Aus der Traum Mega-Kreuzfahrtschiff "Global Dream II" fährt nur ein einziges Mal – direkt zum Schrottplatz

Für die "Global Dream" in Wismar (im Bild) besteht noch Hoffnung. Für das Schwesterschiff "Global Dream II" in Warnemünde kommt jede Hilfe zu spät.
Für die "Global Dream" in Wismar (im Bild) besteht noch Hoffnung. Für das Schwesterschiff "Global Dream II" in Warnemünde kommt jede Hilfe zu spät.
© BildFunkMV / Imago Images
Schon Anfang 2022 stand das Schicksal der beiden "Global Dream"-Schiffe auf der Kippe – die Werft meldete Insolvenz an. Nun steht fest: Mindestens ein Luxus-Liner fährt von der Werft ohne Umwege zum Schrottplatz.
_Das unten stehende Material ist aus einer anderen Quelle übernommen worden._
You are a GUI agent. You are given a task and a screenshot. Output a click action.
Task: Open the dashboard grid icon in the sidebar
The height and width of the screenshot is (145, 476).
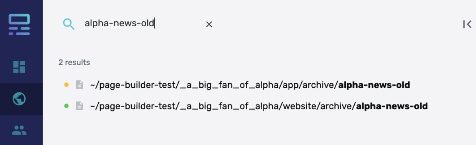point(19,67)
Drei Jahre lag die "Global Dream II" in Rostock-Warnemünde im Dock. Das Kreuzfahrtschiff ist eines von zwei riesigen Ozean-Dampfern, die jeweils mehr als 9000 Passagiere und über 2000 Besatzungsmitglieder über die Weltmeere schippern sollten. Doch die Pandemie erwies sich in diesem Fall als unüberwindbare Hürde, schon im Januar meldeten die MV Werften Insolvenz an. Auch die malaysische Muttergesellschaft Genting Group war nicht mehr im Stande, das zu ändern.